Pope Francis condemns the 'evil' of legalizing drugs
c. 2014 Religion News Service
VATICAN CITY (RNS) Pope Francis on Friday (June 20) strongly condemned the legalization of recreational drugs, saying all drug use was “evil” and deserved no type of compromise.
Francis told participants from a drug enforcement conference in Rome that attempts to legalize recreational drugs were “not only highly questionable from a legislative standpoint,” but failed to produce “the desired effects.”
It is not the first time that the pope has spoken out against what he calls the “scourge of drug use”; he met crack cocaine addicts in Rio de Janeiro on his first official visit to Brazil last year.

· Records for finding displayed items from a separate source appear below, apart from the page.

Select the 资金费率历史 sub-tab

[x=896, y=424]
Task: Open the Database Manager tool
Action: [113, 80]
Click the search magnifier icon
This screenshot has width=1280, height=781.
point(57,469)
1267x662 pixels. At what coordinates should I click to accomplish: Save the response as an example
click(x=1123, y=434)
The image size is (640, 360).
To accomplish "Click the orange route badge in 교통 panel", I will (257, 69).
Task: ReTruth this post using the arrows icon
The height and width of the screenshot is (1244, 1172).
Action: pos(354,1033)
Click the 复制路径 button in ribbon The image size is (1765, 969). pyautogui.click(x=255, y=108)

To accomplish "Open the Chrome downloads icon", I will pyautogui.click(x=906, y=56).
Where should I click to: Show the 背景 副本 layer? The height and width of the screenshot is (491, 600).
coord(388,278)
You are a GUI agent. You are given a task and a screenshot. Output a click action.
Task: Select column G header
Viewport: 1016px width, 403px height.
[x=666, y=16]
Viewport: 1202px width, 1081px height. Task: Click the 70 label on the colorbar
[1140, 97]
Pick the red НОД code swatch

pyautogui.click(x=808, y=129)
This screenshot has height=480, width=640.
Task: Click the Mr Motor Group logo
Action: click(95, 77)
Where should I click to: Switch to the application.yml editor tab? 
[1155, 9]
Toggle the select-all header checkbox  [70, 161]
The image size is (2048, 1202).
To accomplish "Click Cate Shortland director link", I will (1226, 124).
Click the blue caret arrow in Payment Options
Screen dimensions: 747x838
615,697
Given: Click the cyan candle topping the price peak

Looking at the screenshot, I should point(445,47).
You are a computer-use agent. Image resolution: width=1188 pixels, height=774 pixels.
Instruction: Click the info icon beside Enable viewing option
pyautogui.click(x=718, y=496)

But it was a particularly strong statement from the pontiff and is likely to add to the debate in the U.S. following the legalization of marijuana for recreational use in Colorado and Washington state in 2012.
Nearly two dozen U.S. states and the District of Columbia have legalized marijuana for medical use; bids to decriminalize marijuana for recreational use are pending in Maryland, California, Oregon, Alaska, Maine, Massachusetts and the District of Columbia, with other states considered likely to follow.
“Let me state this in the clearest terms possible: the problem of drug use is not solved with drugs! Drug addiction is an evil, and with evil there can be no yielding or compromise,” Francis said.
“To think that harm can be reduced by permitting drug addicts to use narcotics in no way resolves the problem. Attempts, however limited, to legalize so-called ‘recreational drugs’ are not only highly questionable from a legislative standpoint, but they fail to produce the desired effects.”
The pope said drug use was fed by a “deplorable” international commerce that put the lives of adolescents and young people in danger. “Faced with this reality, I can only manifest my grief and concern,” he said.
He said “substitute drugs” were a “veiled means” of surrendering, and said there should be no room for illicit drugs, alcohol abuse, or other forms of addiction.